MAY 17, 1938
WASHINGTON, Monday—Soon after we returned from our ride on Sunday morning, it began to rain in earnest and I hoped it was doing the same thing in Hyde Park where rain is badly needed.
The Todhunter girls, with Miss Dickerman and Miss Goodwin, went with me to the airmail post-office, temporarily set up on Pennsylvania Avenue between 14th and 15th Streets. There is a large sleeper plane cozily parked beside the post-office. How they ever got it there is a marvel to me. I imagine many people will examine the berths food, service and the like, during this week.
I was presented with a large sheet of stamps. Mr. Vincent Burke, the Postmaster for the District of Columbia, seemed to think it was appropriate for me to receive them, but I know better. If they are not turned over to my husband, I am sure I will soon hear about it! Collectors never seem to have enough of whatever they collect and I really think one should be thankful when it is stamps, because they take up comparatively little space.
We were shown a model of one of the early airmail transports with a little open cockpit and one propeller. This industry has certainly made marvelous strides since those early days.
The Todhunter girls left for New York City in the afternoon and at 5:00 o'clock I received the ladies of the Texas Garden Clubs, who have been touring this vicinity. They brought with them Senator Alberto Salinas Carranza of Mexico, who came to extend a personal invitation to me to accompany the Garden Club to Mexico. Next year's annual meeting of the Garden Clubs of America is to be held in Arkansas, I believe, and they are planning on this trip to Mexico as a side trip.
In a very charming speech they explained they could bring me none of their flowers so, instead, they brought me a cake decorated with flowers made in varied colored icing made by one of their members. It is quite the most intricate and beautiful frosting I have ever seen. I kept it for supper when the President returned from his very wet two days on the boat, and put it in front of him so he could enjoy it before cutting it. I did not feel that anyone had any right to destroy so much work, but we couldn't keep it and it tasted very good.

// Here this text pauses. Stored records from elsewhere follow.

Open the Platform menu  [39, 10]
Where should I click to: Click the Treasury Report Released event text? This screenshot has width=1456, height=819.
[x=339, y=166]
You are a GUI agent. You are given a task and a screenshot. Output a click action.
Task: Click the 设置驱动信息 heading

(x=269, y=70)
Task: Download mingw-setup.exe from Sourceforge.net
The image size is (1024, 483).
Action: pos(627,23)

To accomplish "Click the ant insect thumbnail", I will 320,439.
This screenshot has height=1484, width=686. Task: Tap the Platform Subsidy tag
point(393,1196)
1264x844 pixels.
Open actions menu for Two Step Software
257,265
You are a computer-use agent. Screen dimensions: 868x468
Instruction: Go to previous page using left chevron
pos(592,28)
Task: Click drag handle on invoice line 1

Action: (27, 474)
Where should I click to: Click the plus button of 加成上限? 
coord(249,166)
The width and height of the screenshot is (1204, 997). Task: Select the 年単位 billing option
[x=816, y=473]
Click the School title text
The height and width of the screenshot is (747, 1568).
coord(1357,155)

Among other people, Mrs. J. Borden Harriman, Minister to Norway, had supper with us last night. I have never seen anyone more enthusiastic than she is about her experiences there. The ladies who have been envoys to Scandinavian countries seem to find them sympathetic. She has made a study of homecraft work which is extremely interesting and I think will be valuable to us in some of the efforts we are making to develop craft work in the rural homes of this country.
I left early this morning. While it was windy and very cool for this time of the year, it was nice to see the sun sparkling on the Potomac River.